LAEAT volume is one number that captures the fat depot. The trial also measured EAT density, a tissue-property measure that has been moving up the cardiology literature as a marker of the metabolic activity of adipose tissue rather than its bulk. Change in EAT density was associated with lower one-year recurrence (odds ratio 0.55 per unit, 95 percent CI 0.36 to 0.84). That hints at the actual handle. Liraglutide may be reshaping the activity profile of the fat without shrinking it enough, in three months, to register on CT volumetry. Whether GLP-1 receptor agonism reaches atrial myocardium directly, through ion-channel modulation or anti-inflammatory autonomic effects, is open. Preclinical work has shown GLP-1R expression in atrial tissue and effects on conduction. LEAF gives that biology a clinical hook without confirming it.

There is also the question of why three months of liraglutide produced an effect this large in a 59-patient study while large observational analyses of GLP-1 use in unselected patients have shown smaller or absent effects on incident AF. The plausible reconciliation: incident AF in obese diabetics is a different problem from recurrence after ablation in patients with predominantly persistent AF. The substrate is already remodeled, the trigger landscape is different, and the question liraglutide is being asked in LEAF is closer to "does this slow remodeling enough to make the procedure stick" than to "does this prevent fibrillation from ever happening." The two literatures should not be expected to converge.

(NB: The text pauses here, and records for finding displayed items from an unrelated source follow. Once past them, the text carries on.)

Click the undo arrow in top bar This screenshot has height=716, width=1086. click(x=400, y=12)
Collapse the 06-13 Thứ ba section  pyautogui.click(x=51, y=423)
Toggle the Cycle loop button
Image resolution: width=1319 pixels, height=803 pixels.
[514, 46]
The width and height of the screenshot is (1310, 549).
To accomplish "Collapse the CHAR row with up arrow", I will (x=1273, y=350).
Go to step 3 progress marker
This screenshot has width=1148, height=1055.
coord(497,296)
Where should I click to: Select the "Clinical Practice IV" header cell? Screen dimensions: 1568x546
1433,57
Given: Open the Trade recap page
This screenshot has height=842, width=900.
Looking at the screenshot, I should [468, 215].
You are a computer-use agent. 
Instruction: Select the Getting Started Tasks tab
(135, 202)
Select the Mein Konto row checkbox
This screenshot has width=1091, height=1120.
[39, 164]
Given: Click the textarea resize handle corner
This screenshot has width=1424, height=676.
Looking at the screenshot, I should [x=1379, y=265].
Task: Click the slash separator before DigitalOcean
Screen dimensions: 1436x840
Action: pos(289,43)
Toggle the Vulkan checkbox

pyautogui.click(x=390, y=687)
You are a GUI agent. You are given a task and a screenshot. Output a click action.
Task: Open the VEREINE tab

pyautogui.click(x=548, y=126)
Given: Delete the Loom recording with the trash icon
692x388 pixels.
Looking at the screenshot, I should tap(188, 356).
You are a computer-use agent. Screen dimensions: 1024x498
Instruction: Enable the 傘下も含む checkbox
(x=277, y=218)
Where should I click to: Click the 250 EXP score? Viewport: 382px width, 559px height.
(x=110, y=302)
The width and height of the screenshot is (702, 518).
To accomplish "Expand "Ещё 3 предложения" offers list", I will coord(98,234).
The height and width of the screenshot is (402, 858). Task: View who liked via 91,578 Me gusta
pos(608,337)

The size of the trial limits what it proves

Fifty-nine patients, one center, primary endpoint negative, secondary endpoint positive. The cleanest reading is hypothesis-generating, not practice-changing. AF recurrence is a real endpoint that the operators looking at the LEAF arms care about, but a secondary endpoint at this n-size will be wrong some fraction of the time. The investigators do not claim a definitive result and the field should not either.

What LEAF buys is a clear signal worth powering. A multicenter RCT with AF recurrence as the prespecified primary endpoint, sized to detect a hazard ratio in the range LEAF observed, is the next move. Whether semaglutide ↗ or tirzepatide ↗ reproduce the signal at a longer pre-procedure run-in is another open question. Both are now off-label common in this population because of weight loss. Whether any of them is doing real work on atrial substrate is what the next trial needs to settle.

Platform note

The GLP-1R target page ↗ on peptidemodel hosts the canonical receptor and 200+ candidate ligands. None of the cards model cardiac-tissue selectivity, but the LEAF finding is exactly the kind of result that argues for that property to become a first-class card attribute. If the next confirmatory trial holds, the receptor's relevance to atrial electrophysiology stops being a footnote and becomes a design target.